PROBLEM
Without the pictures, write out all the lines below exactly as they appear.

Stored data:
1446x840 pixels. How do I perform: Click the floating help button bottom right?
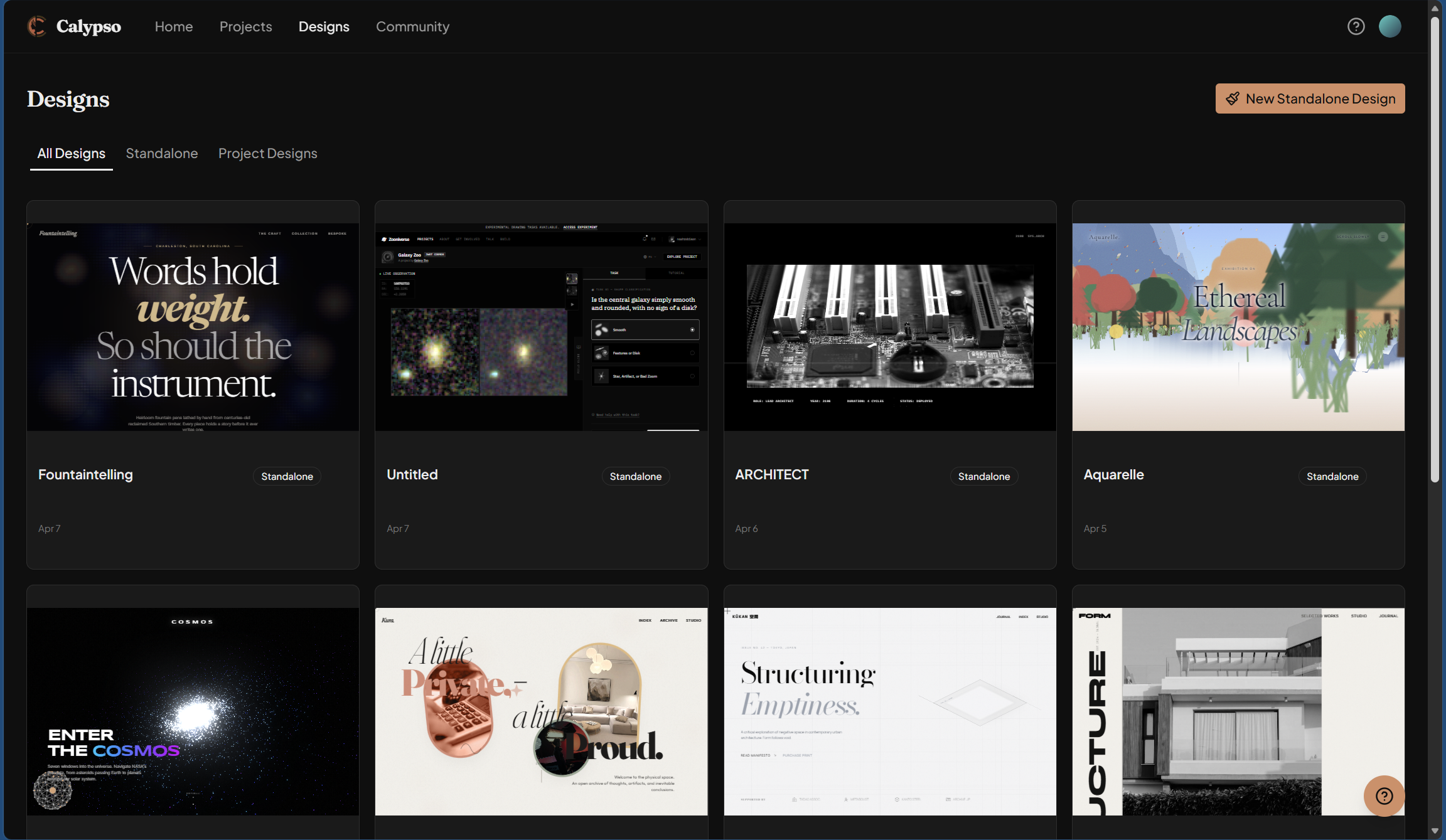coord(1384,795)
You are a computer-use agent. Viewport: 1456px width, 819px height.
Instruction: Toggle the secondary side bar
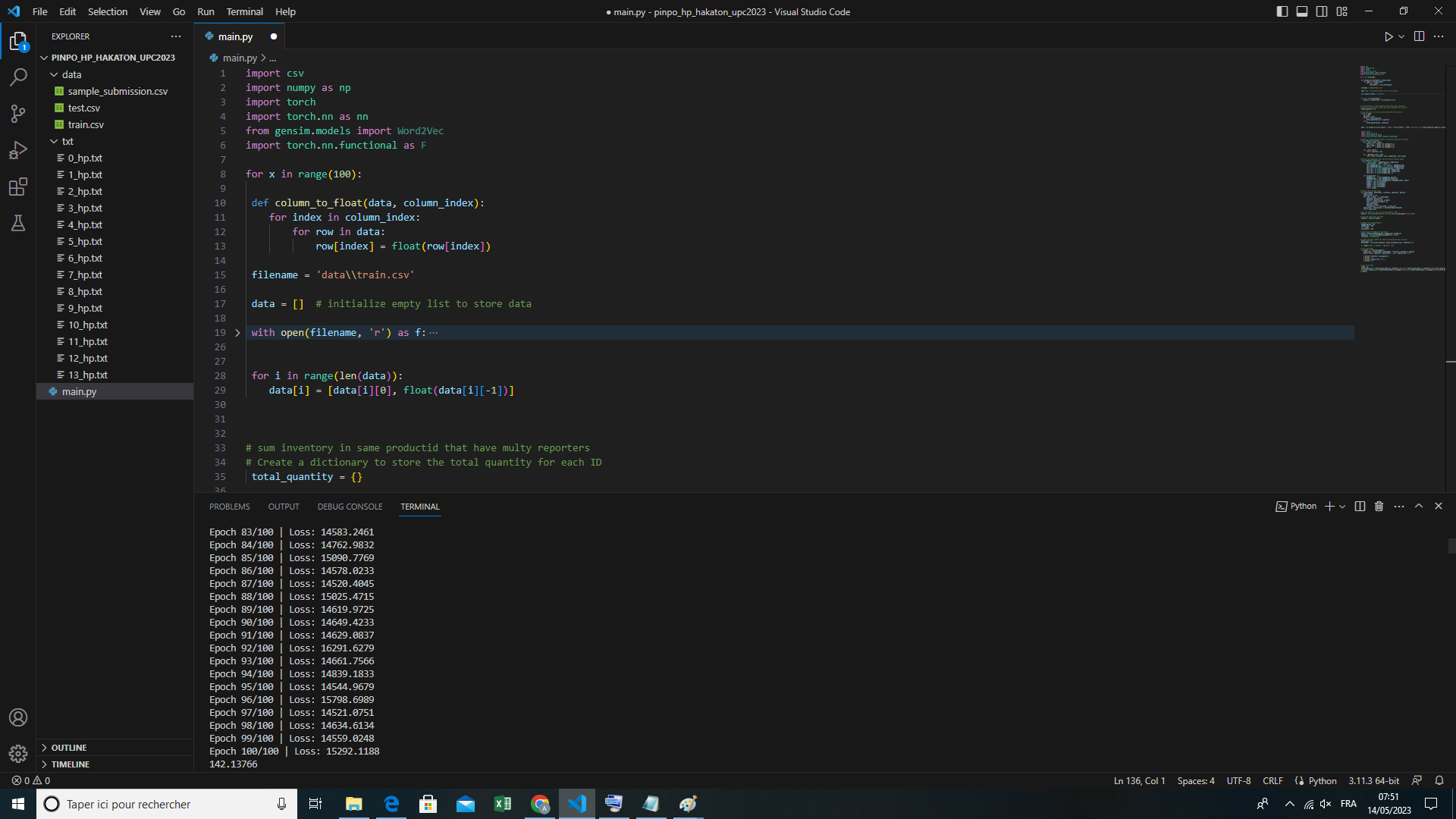tap(1322, 11)
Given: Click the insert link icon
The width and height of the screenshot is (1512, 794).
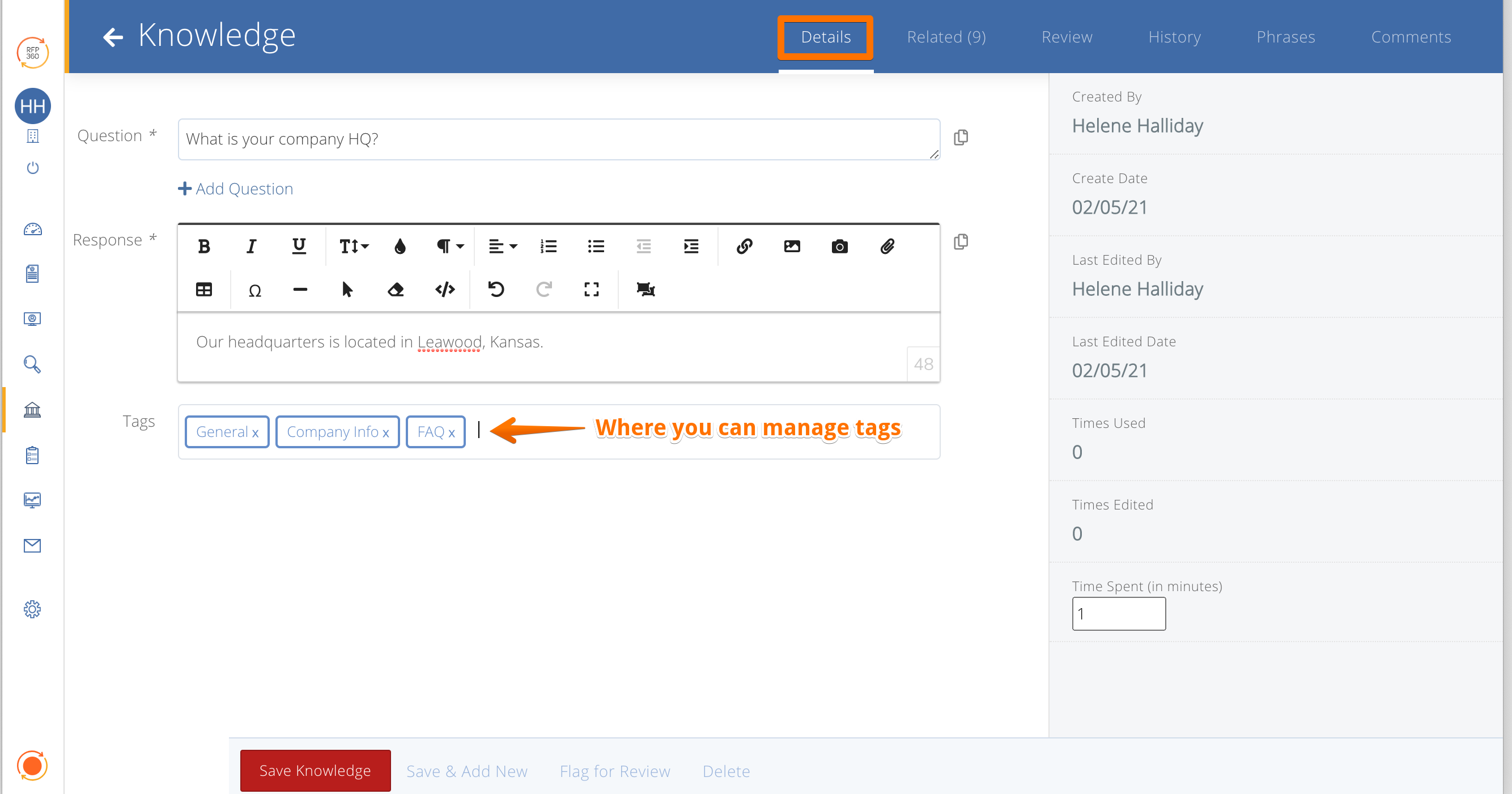Looking at the screenshot, I should pos(744,247).
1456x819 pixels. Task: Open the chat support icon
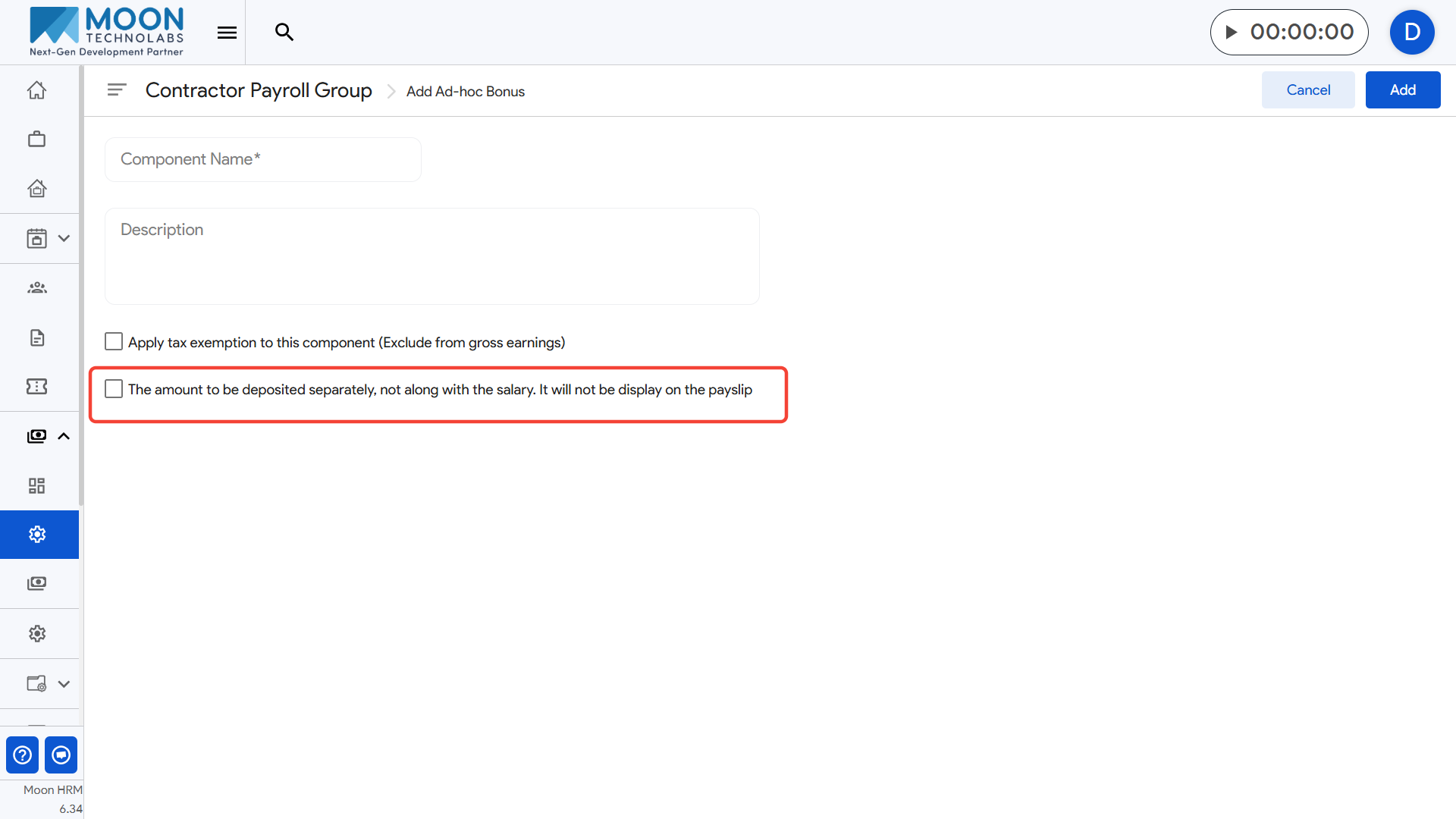point(61,755)
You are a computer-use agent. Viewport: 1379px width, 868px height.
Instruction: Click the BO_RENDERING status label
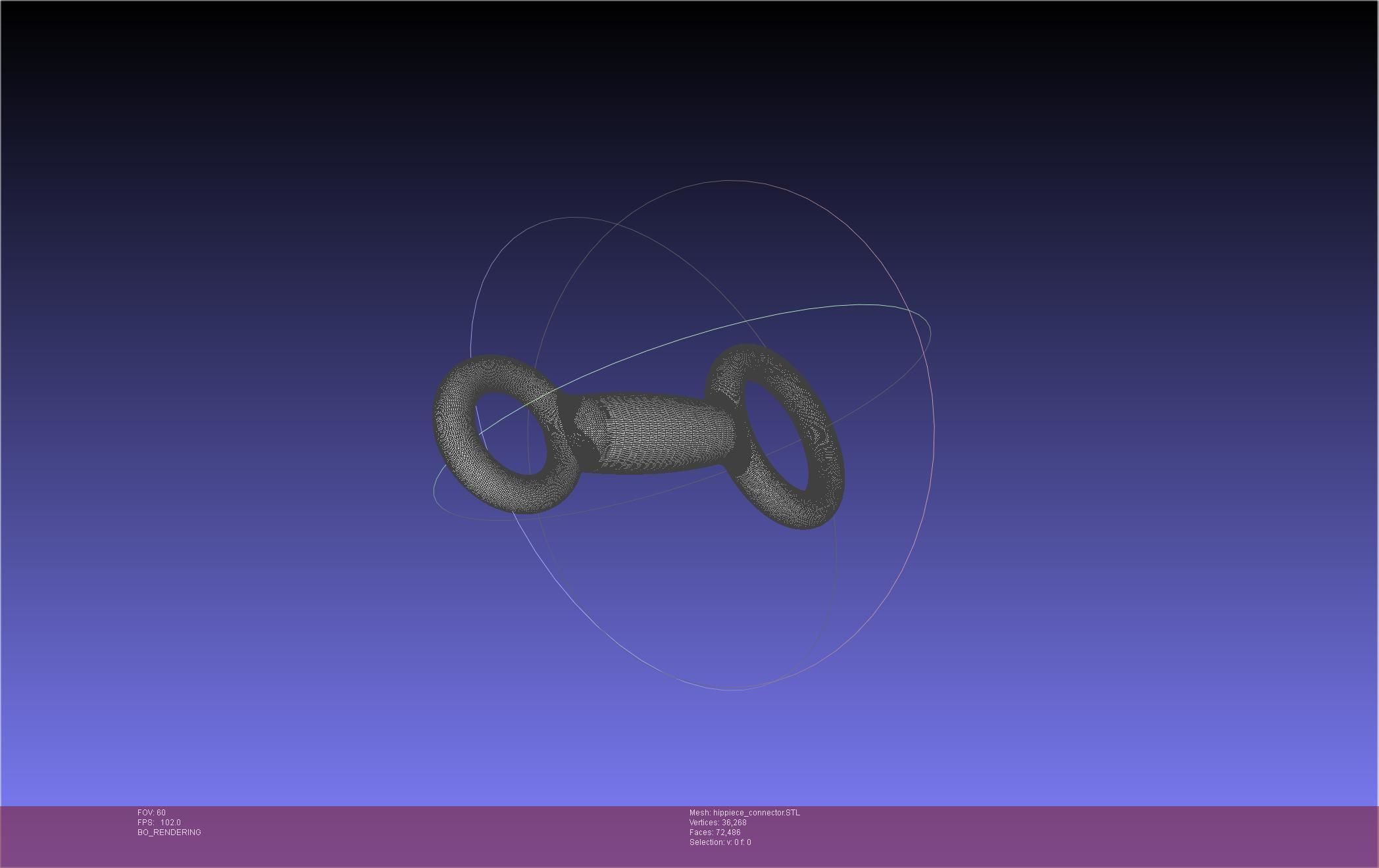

ANSWER AREA
1446x840 pixels. How do I perform: Click the floating help button bottom right?
coord(1384,795)
You are a computer-use agent. Viewport: 1456px width, 819px height.
Instruction: Toggle the secondary side bar
tap(1322, 11)
Given: Click the insert link icon
The width and height of the screenshot is (1512, 794).
Looking at the screenshot, I should pos(744,247).
1456x819 pixels. Task: Open the chat support icon
point(61,755)
You are a computer-use agent. Viewport: 1379px width, 868px height.
Instruction: Click the BO_RENDERING status label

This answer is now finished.